Russia gears up to mark Victory Day
Russia is preparing this week to celebrate the 70th anniversary of the May 9, 1945 Soviet victory over Nazi Germany with imperial flair and a military parade on Saturday.
An estimated 27 million of the former Soviet Union's soldiers and civilians were killed in World War II, and the Red Army's triumph in the deadliest war in history is a huge point of pride in Russia.
Victory Day brings together Russians from all walks of life irrespective of political sympathies.
"It is a day of glory, a day of our people's pride, a day of the highest veneration of a generation of victors," said Russian President Vladimir Putin.
Putin, who has railed against attempts to belittle Russia's role in the war, lost many relatives.

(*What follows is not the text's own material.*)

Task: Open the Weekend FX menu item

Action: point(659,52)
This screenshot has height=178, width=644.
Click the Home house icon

But he said that his father, who was critically injured, and his mother, who barely survived the Leningrad siege, did not hold a grudge against Nazi soldiers.

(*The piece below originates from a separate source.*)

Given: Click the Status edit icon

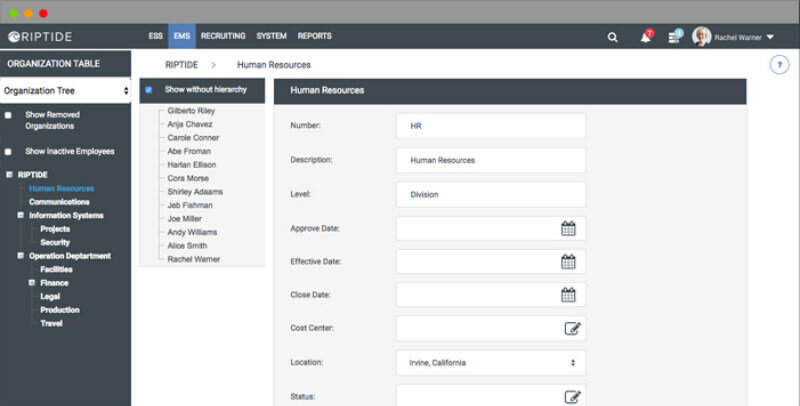Looking at the screenshot, I should coord(572,396).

"They had no hate for the enemy - that's what is surprising," he wrote recently in a column for a Russian magazine. "Honestly, to this day I cannot quite understand it."

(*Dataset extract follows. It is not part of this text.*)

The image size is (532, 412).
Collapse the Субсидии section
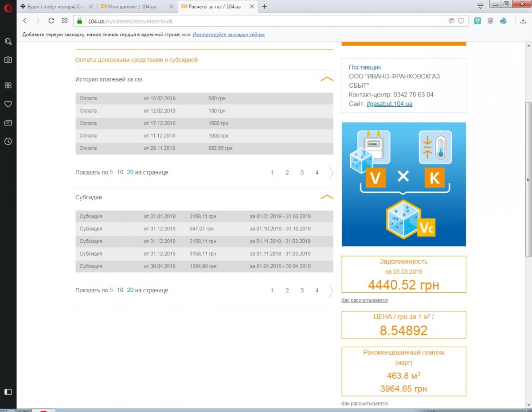327,198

On Saturday, Putin will preside over a Red Square parade featuring Russia's newest weapons, along with more than 15,000 Russian and foreign troops, Indian brigadiers and Chinese honor guards.
He will host leaders from China, Cuba, India, South Africa and a number of former Soviet states who are among the 68 heads of state and leaders of international organizations invited to attend.
In another development, Russian Foreign Minister Sergey Lavrov and his German counterpart, Frank-Walter Steinmeier, will meet in Volgograd in south Russia on Thursday to discuss bilateral and international issues, Russia's Foreign Ministry said on Monday.
Survivors and liberators alike recalled on Sunday the horror of the Dachau concentration camp and the overwhelming sense of relief when it was liberated 70 years ago. German Chancellor Angela Merkel pledged to keep alive the memory of Nazi crimes and give no quarter to present-day discrimination or anti-Semitism.
Dachau, near Munich, was the first concentration camp the Nazis set up a few weeks after Adolf Hitler took power in 1933. Before it was liberated by US troops on April 29, 1945, more than 200,000 people from across Europe were held there, and over 40,000 prisoners died.